19

Oct

by admin

Ok, time to show you folks what ImageSynth is and why I like it so much as a great tool for making multi-tiles for dundjinni textures.

OK, I found my very old collection of royalty free photos, 1 million photos and pictures, bought in the mid 90s.

So I loaded one of the CDs, grabbed some photos and decided to play with ImageSynth.

First, I set ImageSynth to create an image of 600 x 600 pixels. As Dundjinni tiles are 200 x 200, making it 600 x 600 is perfect, as then you can later scale down and it will really look good.

iz-start

This is the flower picture I loaded into ImageSynth. The first thing you have to do when starting a new image is to select the chunks you want you use. I failed here in the beginning, but now I have learned a little, thanks to dragonwolf at the Dundjinni Forum, who wrote a good tutorial on ImageSynth.

iz-1

Here I have selected one part of the image that will be a good chunk. You can use either this freehand chunk selector or the box model, for flowers this one seems to be best. There is an autochunker also, but it creates rather silly results most of the time.

iz-2-1

Here you can now see the different chunks I have selected, and on the top image, you can see where they are.

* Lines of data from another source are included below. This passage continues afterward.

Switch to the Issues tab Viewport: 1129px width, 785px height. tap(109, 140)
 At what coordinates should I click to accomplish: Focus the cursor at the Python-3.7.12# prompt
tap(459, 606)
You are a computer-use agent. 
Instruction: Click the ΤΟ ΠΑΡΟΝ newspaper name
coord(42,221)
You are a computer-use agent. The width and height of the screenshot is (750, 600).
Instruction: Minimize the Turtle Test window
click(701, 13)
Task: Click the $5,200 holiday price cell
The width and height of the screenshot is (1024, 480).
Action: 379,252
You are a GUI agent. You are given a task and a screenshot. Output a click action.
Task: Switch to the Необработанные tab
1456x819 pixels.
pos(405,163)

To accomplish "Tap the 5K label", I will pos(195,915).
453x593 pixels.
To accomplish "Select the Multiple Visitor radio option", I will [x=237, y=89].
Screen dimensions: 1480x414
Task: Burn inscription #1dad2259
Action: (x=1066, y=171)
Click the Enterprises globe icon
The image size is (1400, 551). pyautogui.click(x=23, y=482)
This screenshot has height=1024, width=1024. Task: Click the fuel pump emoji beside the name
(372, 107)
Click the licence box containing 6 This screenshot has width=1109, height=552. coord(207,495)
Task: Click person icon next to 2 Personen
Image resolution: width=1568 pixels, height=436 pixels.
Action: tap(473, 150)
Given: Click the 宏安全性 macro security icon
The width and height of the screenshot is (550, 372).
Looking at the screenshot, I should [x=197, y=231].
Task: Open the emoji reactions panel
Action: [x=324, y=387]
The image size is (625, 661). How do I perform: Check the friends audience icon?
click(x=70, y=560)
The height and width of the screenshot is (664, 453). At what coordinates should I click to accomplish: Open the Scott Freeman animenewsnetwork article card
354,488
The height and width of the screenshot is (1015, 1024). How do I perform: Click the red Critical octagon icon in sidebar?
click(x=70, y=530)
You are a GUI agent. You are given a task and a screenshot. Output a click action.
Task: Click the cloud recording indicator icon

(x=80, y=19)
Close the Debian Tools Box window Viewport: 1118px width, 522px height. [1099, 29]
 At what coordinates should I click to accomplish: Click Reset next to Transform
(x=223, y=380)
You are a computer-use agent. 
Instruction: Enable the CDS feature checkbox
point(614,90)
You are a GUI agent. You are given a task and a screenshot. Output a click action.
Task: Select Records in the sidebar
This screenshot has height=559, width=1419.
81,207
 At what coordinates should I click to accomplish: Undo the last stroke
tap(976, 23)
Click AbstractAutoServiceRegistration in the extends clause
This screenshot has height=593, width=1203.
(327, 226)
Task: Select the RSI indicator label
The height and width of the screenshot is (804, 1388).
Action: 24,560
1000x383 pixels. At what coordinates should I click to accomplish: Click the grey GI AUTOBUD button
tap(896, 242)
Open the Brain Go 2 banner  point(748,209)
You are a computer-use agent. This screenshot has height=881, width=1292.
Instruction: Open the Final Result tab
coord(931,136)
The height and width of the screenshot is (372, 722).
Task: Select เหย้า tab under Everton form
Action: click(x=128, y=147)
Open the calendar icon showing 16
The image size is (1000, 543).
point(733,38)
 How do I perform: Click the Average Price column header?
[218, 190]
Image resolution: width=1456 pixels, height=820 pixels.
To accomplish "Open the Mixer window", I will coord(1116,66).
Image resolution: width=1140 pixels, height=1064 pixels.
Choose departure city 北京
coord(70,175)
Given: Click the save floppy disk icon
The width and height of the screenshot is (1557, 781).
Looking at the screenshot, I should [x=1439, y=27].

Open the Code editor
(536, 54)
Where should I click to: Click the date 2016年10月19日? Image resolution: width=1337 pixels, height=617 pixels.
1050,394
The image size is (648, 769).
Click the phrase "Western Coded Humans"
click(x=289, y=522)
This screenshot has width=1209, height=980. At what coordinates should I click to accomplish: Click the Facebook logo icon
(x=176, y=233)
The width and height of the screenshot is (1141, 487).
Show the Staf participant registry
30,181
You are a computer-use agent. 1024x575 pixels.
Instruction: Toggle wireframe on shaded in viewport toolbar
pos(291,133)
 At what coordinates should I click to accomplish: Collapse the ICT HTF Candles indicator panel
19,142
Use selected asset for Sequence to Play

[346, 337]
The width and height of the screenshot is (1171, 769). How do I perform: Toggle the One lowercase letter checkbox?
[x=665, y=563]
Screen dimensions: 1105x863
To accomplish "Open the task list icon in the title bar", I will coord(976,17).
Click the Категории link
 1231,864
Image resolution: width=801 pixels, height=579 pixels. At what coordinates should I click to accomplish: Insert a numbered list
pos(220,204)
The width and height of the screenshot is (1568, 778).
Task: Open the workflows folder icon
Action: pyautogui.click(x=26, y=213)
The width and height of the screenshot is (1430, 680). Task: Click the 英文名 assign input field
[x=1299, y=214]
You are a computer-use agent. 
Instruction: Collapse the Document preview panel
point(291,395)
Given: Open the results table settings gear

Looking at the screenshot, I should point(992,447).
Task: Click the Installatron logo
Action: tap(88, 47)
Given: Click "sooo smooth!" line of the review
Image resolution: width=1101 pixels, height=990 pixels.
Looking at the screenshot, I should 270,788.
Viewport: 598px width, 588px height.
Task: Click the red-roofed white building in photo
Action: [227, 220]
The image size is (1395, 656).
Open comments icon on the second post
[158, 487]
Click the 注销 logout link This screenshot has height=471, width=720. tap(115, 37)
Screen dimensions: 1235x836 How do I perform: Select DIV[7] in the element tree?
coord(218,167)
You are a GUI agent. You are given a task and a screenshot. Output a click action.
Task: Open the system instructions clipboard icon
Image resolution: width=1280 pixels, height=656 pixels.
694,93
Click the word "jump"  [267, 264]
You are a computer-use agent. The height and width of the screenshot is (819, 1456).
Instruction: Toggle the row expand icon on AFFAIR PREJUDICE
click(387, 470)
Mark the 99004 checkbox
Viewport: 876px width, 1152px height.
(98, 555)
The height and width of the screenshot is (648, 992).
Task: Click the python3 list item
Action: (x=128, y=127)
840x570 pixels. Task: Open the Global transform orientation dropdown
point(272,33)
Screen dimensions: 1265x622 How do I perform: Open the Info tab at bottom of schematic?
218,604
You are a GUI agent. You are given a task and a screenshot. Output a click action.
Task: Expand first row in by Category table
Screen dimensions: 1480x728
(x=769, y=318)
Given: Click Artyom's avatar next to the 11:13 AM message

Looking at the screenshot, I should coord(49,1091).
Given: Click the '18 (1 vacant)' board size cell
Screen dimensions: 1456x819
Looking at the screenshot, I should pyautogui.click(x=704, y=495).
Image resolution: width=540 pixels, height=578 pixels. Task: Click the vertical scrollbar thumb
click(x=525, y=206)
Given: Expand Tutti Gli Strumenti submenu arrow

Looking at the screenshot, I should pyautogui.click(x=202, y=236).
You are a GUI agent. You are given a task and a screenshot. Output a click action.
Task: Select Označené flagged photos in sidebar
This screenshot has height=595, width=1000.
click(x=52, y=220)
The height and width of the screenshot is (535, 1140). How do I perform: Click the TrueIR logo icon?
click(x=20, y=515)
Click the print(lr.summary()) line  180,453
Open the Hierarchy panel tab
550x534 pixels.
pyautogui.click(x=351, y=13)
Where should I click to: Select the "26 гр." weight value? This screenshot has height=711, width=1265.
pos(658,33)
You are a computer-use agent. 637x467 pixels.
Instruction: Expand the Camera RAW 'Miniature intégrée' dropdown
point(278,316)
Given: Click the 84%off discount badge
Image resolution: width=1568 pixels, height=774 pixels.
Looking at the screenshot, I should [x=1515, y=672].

As you can see I have selected some pieces multiple times but together with other parts.

This selecting process is very important, done bad you get bad results, which I will show you in part two of Hand on with ImageSynth 2.

It is very good to take some time selecting, and there is also another mode, which will prevent the selected chunk from being smudged, as it will preserve and place the whole chunk.

This is good if you for example is creating a nice grass and have picked out a few flowers or a branch, or a stone, you don’t want those to be blended in with the grass, as a half stone or a half flower will really ruin the look of the texture you are trying to create.

All this chunk selecting is done in the Input tab.

iz-2

Now I went to the Output tab, and set the jitter to 15%, so it will render different images for every iteration. I hit start, and this is the image it created, and it really looks good.’

I save this image, using the dundjinni naming with a name-a.ext (where I saved as png to avoid the image being destroyed too much from compression).

In Dundjinni, it will pick files with the same name – letter (a-z) and group them as the same floor or wall, then randomly pick one of the tiles, making it look more random.

iz-3

So, now I erase the center of the image, leaving the edges so it will tile. Hit start again, and repeat until I’m satisfied and have enough tiles. For tiles like this I usually go for 6 or 8, depending a little on how varied they can be. You know, red flowers are just red flowers, but they make a beautiful dundjinni floor.